Have you ever noticed how you don’t have to convince people to use Wi-Fi in a coffee shop or hotel?

EducationSuperHive has realized that part of its strategy to reduce affordability is to get free Wi-Fi in multi-family homes. According to its report, it is estimated that up to 25 per cent of digital partitions can be turned off by offering free Wi-Fi in low-income apartment buildings. Funding for such programs alone will be covered by the $ 42.5 billion broadband infrastructure that is part of the federal infrastructure bill that has yet to be passed.

Marvel says the nonprofit is already working on an experimental basis for the Apartment Wi-Fi program in Oakland, California, where Education Super Highway aims to connect 5,400 homes in 127 apartment buildings to the Internet. These three school districts are also running a pilot program with several cities and housing authorities preparing to launch broadband adoption campaigns.
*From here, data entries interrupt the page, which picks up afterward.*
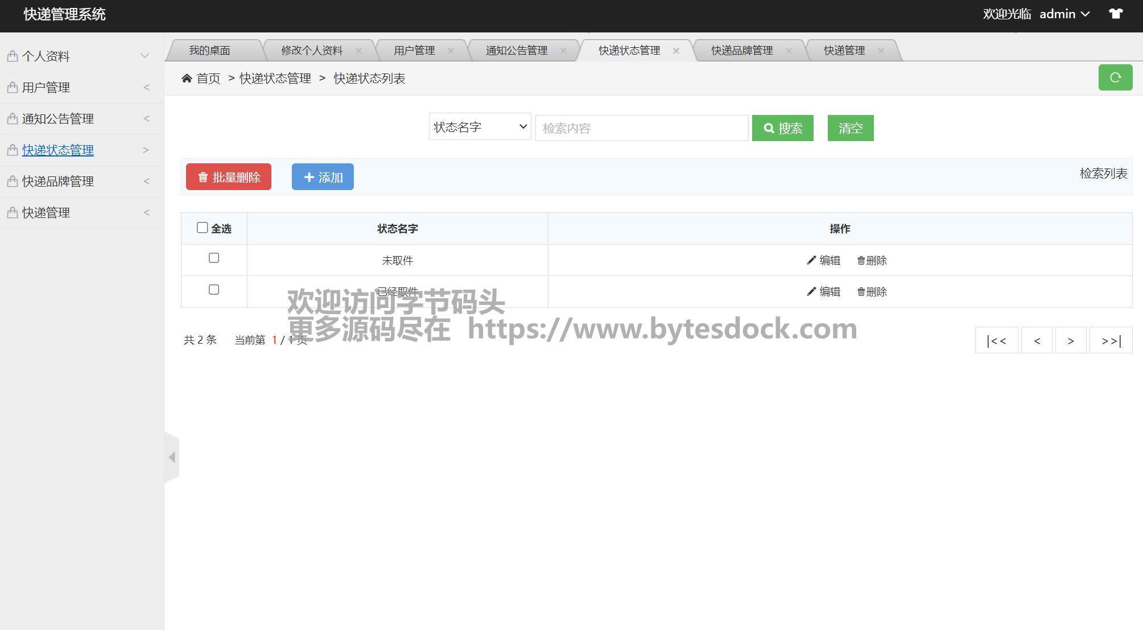Image resolution: width=1143 pixels, height=630 pixels.
Task: Click the 检索内容 search input field
Action: pyautogui.click(x=641, y=128)
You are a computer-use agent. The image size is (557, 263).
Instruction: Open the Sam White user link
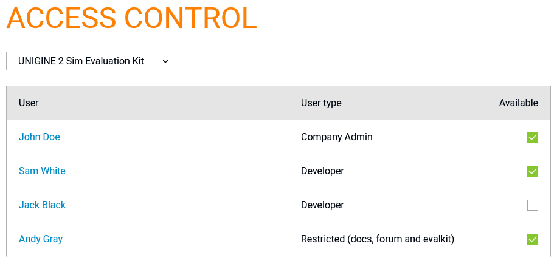coord(42,171)
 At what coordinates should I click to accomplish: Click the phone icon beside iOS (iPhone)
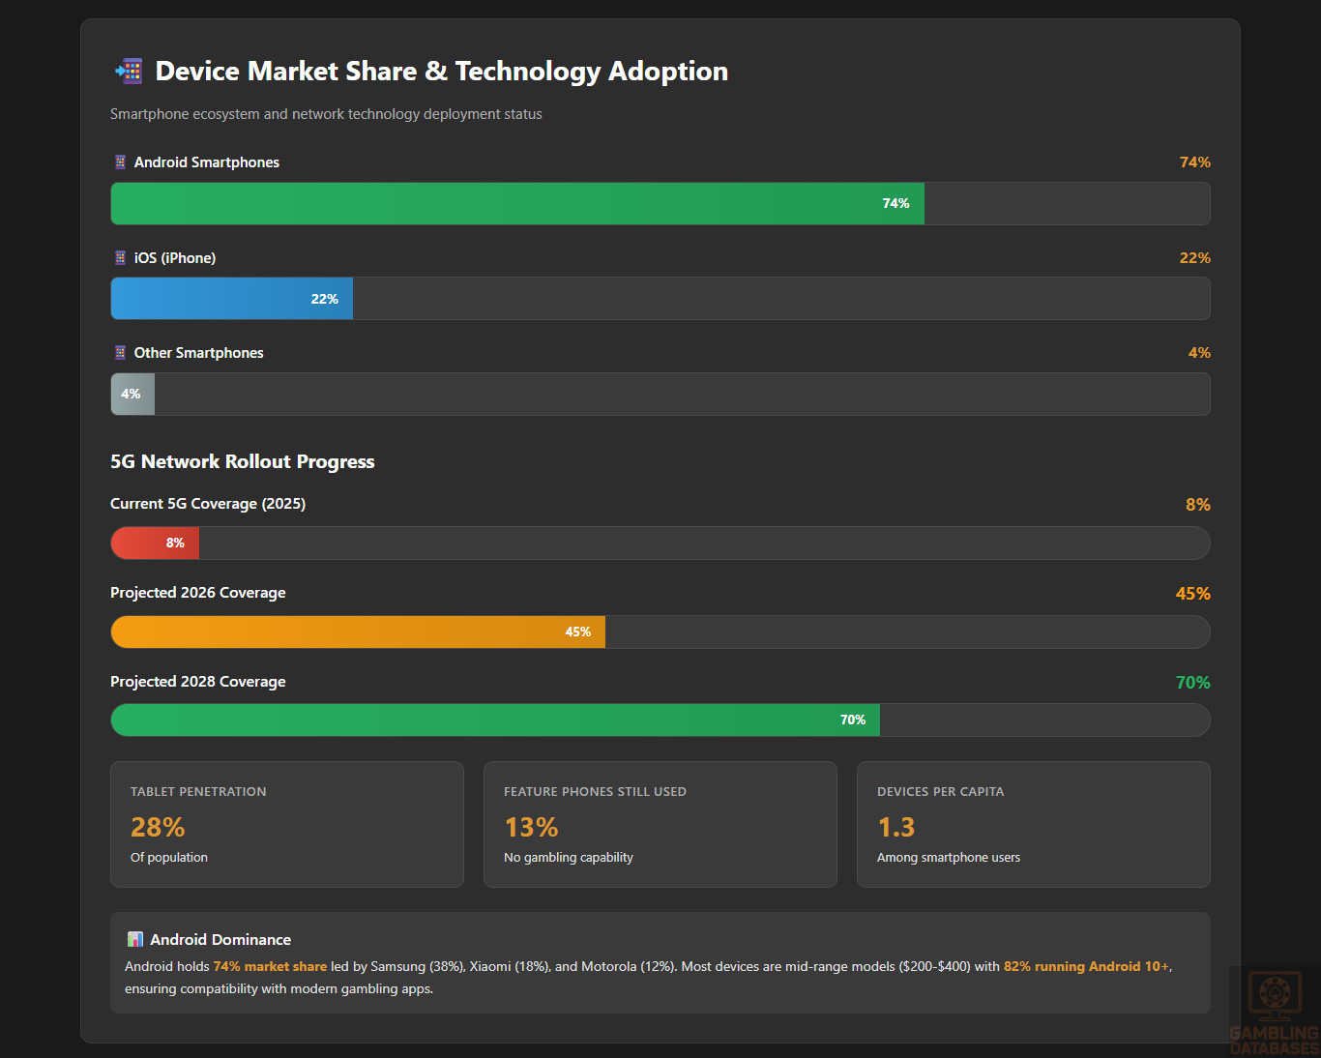pos(120,258)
“We are using that pilot to complete the program [and] Understand what the right steps are. ” Says Marvel. “It’s the job for the next 18 months, to set the stage for a large crowd.”

In many ways, the nonprofit is facing an even bigger problem than when it was founded, Marvel says. Its original goal is to provide high-speed Internet access to approximately 100,000 schools. It now focuses on more than 18 million families — about 47 million people.

This also puts Kibosh well on any of Marvel’s subbatic plans. Maybe in another eight years.